Despite the company’s M&A activity, its stock has steadily declined from north of $2 in mid-2004 to recent prices in the 35-45 cents range. While the stock was cresting, Lunan called on Cornell Capital Partners in Jersey City, N.J., to kick-start its operations with a $12 million “stand-by” equity line for funding more acquisitions and a down payment on the company’s future home in an old Oldsmobile dealership in Kingsport. The company blames the subsequent stock-price dive on a share certificate exchange it says was bungled by broker/dealers and related, improper short-selling of shares by unknown parties.

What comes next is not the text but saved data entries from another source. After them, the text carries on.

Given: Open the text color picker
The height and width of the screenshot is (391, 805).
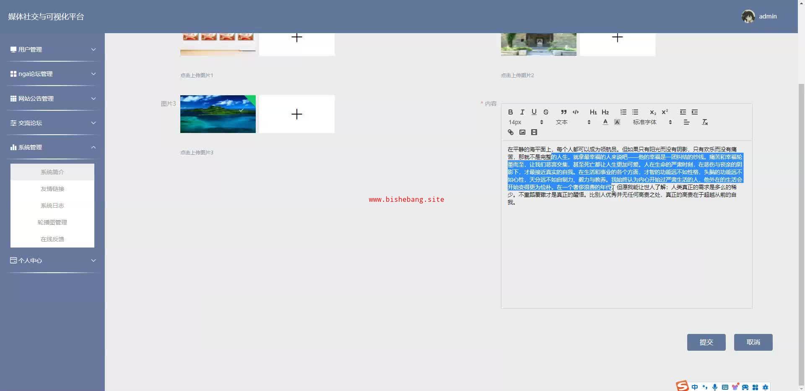Looking at the screenshot, I should coord(605,122).
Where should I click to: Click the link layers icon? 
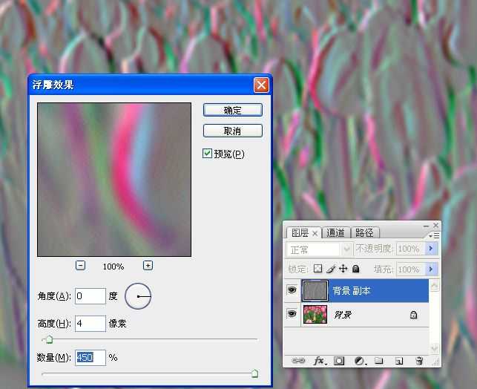pyautogui.click(x=298, y=361)
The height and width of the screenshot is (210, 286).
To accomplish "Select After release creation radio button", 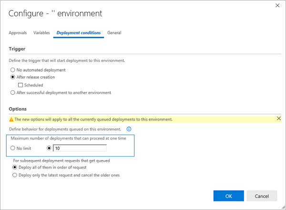I will click(12, 77).
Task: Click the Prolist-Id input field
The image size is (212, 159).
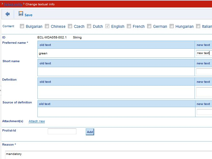Action: point(62,132)
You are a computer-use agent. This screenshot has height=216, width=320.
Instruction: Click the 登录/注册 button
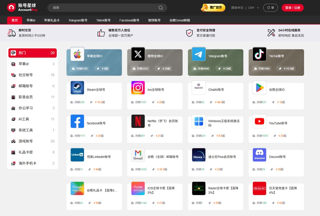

Alan Mayes, a freelance writer from Tullahoma who writes for four national motorcycle and car magazines, hasn’t heard of Bad Toys, but cautions that “there are little motorcycle companies opening up all over the place. Anybody who can turn a wrench thinks he can build motorcycles.” Apparently, the custom motorcycle and custom streetrod market is not far from saturation.

While wishing Bad Toys well, Mayes notes that “American Eagle is not a well-established brand, and they’ve had trouble selling enough bikes to keep in business themselves, so I don’t know how much of a plum that will be for Bad Toys. Hopefully, they bought cheap.”

He might have said the same for Bad Toys shareholders.